§ **Exercise materials**
-- Opening Marker --

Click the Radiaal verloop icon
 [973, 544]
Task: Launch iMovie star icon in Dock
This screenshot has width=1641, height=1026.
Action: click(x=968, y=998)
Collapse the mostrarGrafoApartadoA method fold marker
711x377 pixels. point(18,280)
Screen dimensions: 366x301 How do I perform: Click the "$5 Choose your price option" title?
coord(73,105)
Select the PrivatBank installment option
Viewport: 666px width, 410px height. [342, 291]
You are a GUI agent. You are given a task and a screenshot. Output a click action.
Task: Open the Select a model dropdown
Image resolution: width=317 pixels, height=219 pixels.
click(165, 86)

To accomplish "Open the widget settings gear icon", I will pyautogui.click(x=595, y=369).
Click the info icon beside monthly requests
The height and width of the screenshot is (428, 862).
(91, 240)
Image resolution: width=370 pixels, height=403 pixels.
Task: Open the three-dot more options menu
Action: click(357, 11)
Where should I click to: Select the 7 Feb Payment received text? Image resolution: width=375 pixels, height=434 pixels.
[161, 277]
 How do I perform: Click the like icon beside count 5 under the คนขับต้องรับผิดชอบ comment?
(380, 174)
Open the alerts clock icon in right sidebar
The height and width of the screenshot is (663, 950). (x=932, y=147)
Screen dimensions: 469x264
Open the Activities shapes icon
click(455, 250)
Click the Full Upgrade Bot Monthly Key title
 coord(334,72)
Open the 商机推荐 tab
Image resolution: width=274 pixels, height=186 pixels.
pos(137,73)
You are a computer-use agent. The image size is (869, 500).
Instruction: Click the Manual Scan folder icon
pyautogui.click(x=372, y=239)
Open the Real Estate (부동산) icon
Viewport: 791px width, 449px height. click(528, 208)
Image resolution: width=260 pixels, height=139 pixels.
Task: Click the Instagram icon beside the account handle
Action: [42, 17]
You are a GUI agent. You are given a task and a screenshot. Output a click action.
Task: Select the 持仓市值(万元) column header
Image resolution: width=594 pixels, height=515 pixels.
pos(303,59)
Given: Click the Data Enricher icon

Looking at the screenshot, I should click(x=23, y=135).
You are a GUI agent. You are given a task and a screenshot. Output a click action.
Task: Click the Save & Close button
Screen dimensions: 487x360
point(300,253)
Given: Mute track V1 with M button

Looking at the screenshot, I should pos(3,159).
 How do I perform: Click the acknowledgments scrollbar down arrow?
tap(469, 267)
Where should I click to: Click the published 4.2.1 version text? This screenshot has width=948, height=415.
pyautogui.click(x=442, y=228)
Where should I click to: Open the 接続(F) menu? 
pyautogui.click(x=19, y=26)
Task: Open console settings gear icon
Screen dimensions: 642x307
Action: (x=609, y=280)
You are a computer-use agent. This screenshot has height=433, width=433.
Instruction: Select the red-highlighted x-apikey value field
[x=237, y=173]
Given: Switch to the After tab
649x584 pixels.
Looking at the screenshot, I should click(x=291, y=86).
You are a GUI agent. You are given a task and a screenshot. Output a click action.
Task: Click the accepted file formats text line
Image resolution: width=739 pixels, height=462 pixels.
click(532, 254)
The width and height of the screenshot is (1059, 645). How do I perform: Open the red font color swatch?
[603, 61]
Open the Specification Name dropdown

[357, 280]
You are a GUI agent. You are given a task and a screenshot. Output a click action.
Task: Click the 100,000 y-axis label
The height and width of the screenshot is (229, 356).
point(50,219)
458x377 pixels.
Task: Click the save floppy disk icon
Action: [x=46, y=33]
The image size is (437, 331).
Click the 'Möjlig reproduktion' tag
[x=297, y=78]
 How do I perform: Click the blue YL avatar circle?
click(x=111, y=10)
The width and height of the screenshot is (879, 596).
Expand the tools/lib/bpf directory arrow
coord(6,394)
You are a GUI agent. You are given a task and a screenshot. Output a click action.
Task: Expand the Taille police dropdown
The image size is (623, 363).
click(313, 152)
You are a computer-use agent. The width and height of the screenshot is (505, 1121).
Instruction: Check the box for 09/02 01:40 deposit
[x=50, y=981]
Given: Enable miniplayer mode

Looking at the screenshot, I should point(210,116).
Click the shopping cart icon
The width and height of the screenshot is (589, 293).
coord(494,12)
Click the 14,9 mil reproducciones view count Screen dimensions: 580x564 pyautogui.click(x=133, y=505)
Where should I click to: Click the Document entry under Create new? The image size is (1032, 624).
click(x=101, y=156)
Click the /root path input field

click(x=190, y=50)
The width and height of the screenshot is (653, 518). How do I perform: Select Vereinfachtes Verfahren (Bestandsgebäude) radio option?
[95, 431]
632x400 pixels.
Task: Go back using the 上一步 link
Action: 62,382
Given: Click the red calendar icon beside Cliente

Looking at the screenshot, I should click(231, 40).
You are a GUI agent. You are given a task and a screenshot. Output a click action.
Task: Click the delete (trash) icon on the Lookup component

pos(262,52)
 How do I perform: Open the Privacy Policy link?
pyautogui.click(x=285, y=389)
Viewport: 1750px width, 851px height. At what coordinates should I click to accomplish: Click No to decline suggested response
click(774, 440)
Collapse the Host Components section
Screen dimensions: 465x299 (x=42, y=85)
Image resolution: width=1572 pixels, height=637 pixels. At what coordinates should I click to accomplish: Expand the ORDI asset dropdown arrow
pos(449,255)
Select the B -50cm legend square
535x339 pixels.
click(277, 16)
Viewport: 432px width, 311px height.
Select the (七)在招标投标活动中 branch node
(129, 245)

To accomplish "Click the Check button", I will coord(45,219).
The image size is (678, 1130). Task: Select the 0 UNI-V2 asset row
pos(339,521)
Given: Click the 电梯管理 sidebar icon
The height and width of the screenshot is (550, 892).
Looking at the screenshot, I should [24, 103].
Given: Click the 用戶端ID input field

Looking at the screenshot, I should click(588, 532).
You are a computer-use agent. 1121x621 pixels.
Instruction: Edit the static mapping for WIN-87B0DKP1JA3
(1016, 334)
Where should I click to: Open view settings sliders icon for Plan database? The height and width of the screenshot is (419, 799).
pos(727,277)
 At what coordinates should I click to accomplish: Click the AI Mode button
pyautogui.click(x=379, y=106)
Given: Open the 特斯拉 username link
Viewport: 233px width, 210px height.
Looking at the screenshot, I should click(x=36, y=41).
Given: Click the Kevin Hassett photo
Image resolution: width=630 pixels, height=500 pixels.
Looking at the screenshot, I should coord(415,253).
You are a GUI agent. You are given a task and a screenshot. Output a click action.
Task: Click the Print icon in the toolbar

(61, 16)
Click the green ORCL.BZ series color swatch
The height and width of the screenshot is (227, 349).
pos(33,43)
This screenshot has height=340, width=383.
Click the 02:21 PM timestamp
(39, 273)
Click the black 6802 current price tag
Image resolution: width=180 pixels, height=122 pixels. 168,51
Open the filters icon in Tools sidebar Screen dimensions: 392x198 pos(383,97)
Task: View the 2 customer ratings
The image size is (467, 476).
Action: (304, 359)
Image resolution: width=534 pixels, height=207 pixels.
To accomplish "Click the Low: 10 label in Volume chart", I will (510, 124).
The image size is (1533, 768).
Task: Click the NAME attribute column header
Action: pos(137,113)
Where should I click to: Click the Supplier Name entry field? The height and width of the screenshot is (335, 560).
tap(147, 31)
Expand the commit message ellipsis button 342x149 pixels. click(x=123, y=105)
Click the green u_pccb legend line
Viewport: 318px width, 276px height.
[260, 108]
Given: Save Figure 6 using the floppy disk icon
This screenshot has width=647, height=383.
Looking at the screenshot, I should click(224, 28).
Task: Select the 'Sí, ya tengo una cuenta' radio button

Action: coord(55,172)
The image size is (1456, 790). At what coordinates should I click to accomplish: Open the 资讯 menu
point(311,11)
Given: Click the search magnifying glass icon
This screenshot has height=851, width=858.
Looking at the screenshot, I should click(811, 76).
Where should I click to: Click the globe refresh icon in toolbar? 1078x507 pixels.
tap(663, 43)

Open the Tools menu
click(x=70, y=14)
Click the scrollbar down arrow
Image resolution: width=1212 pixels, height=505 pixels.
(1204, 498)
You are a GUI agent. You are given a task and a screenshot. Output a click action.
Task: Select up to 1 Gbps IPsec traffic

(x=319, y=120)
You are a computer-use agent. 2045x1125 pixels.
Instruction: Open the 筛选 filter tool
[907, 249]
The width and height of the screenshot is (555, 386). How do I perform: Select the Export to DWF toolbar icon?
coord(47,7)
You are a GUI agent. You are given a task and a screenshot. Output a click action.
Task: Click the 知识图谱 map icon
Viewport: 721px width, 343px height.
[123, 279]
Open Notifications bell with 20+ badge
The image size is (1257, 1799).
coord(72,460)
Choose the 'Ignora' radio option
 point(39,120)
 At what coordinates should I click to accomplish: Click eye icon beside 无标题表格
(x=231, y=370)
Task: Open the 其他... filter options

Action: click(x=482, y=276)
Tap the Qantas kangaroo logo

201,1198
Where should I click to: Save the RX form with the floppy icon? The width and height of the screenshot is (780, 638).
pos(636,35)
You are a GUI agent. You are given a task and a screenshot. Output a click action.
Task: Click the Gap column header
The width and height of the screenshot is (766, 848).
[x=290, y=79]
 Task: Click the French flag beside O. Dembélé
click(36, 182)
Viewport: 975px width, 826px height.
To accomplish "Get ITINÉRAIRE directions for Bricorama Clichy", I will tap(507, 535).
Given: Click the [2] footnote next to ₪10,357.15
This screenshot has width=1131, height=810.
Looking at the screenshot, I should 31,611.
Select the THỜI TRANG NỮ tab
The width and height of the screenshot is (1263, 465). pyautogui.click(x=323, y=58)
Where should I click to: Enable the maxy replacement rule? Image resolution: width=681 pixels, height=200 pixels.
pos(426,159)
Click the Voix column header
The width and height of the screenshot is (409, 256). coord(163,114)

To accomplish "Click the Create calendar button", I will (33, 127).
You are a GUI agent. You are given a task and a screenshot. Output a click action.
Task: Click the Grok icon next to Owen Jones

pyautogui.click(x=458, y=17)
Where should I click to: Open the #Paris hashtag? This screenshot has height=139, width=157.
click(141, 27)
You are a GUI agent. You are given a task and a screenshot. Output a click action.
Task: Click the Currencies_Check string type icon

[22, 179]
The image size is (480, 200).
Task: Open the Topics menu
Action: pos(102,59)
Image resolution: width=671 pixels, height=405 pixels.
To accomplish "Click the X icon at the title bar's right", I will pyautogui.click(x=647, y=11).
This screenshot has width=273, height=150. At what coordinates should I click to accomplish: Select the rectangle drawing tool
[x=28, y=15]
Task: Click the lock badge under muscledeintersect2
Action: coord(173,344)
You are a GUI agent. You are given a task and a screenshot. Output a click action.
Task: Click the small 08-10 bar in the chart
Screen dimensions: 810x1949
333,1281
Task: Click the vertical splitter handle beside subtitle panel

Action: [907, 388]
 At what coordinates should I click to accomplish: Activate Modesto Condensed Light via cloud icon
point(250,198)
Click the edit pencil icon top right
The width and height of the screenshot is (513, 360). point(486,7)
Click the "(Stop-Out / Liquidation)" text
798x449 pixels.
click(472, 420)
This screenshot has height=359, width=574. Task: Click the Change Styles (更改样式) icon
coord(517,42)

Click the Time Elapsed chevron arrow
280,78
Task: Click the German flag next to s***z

-- Closing Marker --

§ **What you are asked to do**
Above are the entries. Quote exactly the lines from the one bearing "The height and width of the screenshot is (550, 892)." through the one bearing "Given: Save Figure".

§ **Output for this task**
The height and width of the screenshot is (550, 892).
Looking at the screenshot, I should [24, 103].
Given: Click the 用戶端ID input field

Looking at the screenshot, I should click(588, 532).
You are a computer-use agent. 1121x621 pixels.
Instruction: Edit the static mapping for WIN-87B0DKP1JA3
(1016, 334)
Where should I click to: Open view settings sliders icon for Plan database? The height and width of the screenshot is (419, 799).
pos(727,277)
 At what coordinates should I click to accomplish: Click the AI Mode button
pyautogui.click(x=379, y=106)
Given: Open the 特斯拉 username link
Viewport: 233px width, 210px height.
Looking at the screenshot, I should click(x=36, y=41).
Given: Click the Kevin Hassett photo
Image resolution: width=630 pixels, height=500 pixels.
Looking at the screenshot, I should coord(415,253).
You are a GUI agent. You are given a task and a screenshot. Output a click action.
Task: Click the Print icon in the toolbar

(61, 16)
Click the green ORCL.BZ series color swatch
The height and width of the screenshot is (227, 349).
pos(33,43)
This screenshot has height=340, width=383.
Click the 02:21 PM timestamp
(39, 273)
Click the black 6802 current price tag
Image resolution: width=180 pixels, height=122 pixels. 168,51
Open the filters icon in Tools sidebar Screen dimensions: 392x198 pos(383,97)
Task: View the 2 customer ratings
The image size is (467, 476).
Action: (304, 359)
Image resolution: width=534 pixels, height=207 pixels.
To accomplish "Click the Low: 10 label in Volume chart", I will (510, 124).
The image size is (1533, 768).
Task: Click the NAME attribute column header
Action: pos(137,113)
Where should I click to: Click the Supplier Name entry field? The height and width of the screenshot is (335, 560).
tap(147, 31)
Expand the commit message ellipsis button 342x149 pixels. click(x=123, y=105)
Click the green u_pccb legend line
Viewport: 318px width, 276px height.
[260, 108]
Given: Save Figure 6 using the floppy disk icon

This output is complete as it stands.